当我尝试将极坐标数据投影到笛卡尔网格中，或者反过来时，我在一段时间前找到了这篇文章。这里提出的解决方案很好用，但是进行坐标变换需要花费一些时间。我只是想分享另一种方法，可以将处理时间缩短至少 50 倍。

该算法使用了 scipy.ndimage.interpolation.map_coordinates 函数。

让我们看一个小例子：

import numpy as np

# Auxiliary function to map polar data to a cartesian plane
def polar_to_cart(polar_data, theta_step, range_step, x, y, order=3):

    from scipy.ndimage.interpolation import map_coordinates as mp

    # "x" and "y" are numpy arrays with the desired cartesian coordinates
    # we make a meshgrid with them
    X, Y = np.meshgrid(x, y)

    # Now that we have the X and Y coordinates of each point in the output plane
    # we can calculate their corresponding theta and range
    Tc = np.degrees(np.arctan2(Y, X)).ravel()
    Rc = (np.sqrt(X**2 + Y**2)).ravel()

    # Negative angles are corrected
    Tc[Tc < 0] = 360 + Tc[Tc < 0]

    # Using the known theta and range steps, the coordinates are mapped to
    # those of the data grid
    Tc = Tc / theta_step
    Rc = Rc / range_step

    # An array of polar coordinates is created stacking the previous arrays
    coords = np.vstack((Ac, Sc))

    # To avoid holes in the 360º - 0º boundary, the last column of the data
    # copied in the begining
    polar_data = np.vstack((polar_data, polar_data[-1,:]))

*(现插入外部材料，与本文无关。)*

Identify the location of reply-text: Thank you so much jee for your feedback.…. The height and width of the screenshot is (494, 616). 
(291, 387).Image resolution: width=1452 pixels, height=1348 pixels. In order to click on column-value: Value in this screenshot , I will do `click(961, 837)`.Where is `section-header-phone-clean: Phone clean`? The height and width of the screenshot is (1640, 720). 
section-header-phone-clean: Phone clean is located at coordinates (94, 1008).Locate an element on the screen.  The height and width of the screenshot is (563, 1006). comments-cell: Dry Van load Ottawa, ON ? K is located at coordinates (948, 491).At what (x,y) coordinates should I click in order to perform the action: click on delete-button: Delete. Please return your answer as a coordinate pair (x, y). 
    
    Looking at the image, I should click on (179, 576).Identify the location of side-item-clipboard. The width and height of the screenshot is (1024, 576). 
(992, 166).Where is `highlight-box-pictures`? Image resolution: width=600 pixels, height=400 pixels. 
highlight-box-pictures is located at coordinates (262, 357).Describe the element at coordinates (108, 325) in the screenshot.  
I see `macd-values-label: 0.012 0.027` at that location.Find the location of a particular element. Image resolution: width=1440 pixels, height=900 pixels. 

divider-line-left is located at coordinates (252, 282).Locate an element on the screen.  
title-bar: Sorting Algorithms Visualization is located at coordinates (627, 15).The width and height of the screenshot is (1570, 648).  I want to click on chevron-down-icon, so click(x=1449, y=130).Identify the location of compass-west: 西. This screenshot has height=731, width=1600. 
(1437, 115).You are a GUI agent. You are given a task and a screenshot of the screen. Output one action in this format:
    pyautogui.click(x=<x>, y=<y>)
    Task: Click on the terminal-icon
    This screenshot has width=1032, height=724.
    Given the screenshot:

    # The data is mapped to the new coordinates
    # Values outside range are substituted with nans
    cart_data = mp(polar_data, coords, order=order, mode='constant', cval=np.nan)

    # The data is reshaped and returned
    return(cart_data.reshape(len(y), len(x)).T)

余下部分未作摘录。